▶ _Entries on finding words and elements_
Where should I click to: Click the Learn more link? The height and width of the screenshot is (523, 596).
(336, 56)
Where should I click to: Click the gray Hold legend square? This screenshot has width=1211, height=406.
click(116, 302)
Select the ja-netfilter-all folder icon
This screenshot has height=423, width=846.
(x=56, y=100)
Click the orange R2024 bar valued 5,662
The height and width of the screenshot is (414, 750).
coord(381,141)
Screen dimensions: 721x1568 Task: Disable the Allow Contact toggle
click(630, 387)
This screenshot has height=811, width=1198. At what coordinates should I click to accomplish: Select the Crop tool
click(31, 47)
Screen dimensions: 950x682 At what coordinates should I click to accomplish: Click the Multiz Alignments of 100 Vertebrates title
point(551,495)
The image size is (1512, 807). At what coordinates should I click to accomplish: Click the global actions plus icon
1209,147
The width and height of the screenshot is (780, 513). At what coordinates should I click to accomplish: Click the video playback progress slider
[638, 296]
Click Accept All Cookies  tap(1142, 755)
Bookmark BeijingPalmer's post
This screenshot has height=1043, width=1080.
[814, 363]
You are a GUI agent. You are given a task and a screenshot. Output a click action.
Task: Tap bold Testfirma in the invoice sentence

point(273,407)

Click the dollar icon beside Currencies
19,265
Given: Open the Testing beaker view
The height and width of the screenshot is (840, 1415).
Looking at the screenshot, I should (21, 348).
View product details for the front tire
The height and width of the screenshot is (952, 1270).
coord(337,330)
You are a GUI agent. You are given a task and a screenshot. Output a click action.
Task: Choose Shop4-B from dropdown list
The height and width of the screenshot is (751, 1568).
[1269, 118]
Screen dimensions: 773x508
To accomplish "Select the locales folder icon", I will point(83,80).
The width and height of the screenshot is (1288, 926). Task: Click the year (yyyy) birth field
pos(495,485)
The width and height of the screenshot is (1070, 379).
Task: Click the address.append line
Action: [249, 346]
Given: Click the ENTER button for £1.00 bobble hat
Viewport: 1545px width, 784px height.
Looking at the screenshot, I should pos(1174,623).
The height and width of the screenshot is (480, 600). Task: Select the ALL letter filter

▶ _Written task_
Write out everything from the line containing "Screen dimensions: 773x508" down to the end of the items, keeping every line unchanged.

▶ _In response_
Screen dimensions: 773x508
To accomplish "Select the locales folder icon", I will point(83,80).
The width and height of the screenshot is (1288, 926). Task: Click the year (yyyy) birth field
pos(495,485)
The width and height of the screenshot is (1070, 379).
Task: Click the address.append line
Action: [249, 346]
Given: Click the ENTER button for £1.00 bobble hat
Viewport: 1545px width, 784px height.
Looking at the screenshot, I should pos(1174,623).
The height and width of the screenshot is (480, 600). Task: Select the ALL letter filter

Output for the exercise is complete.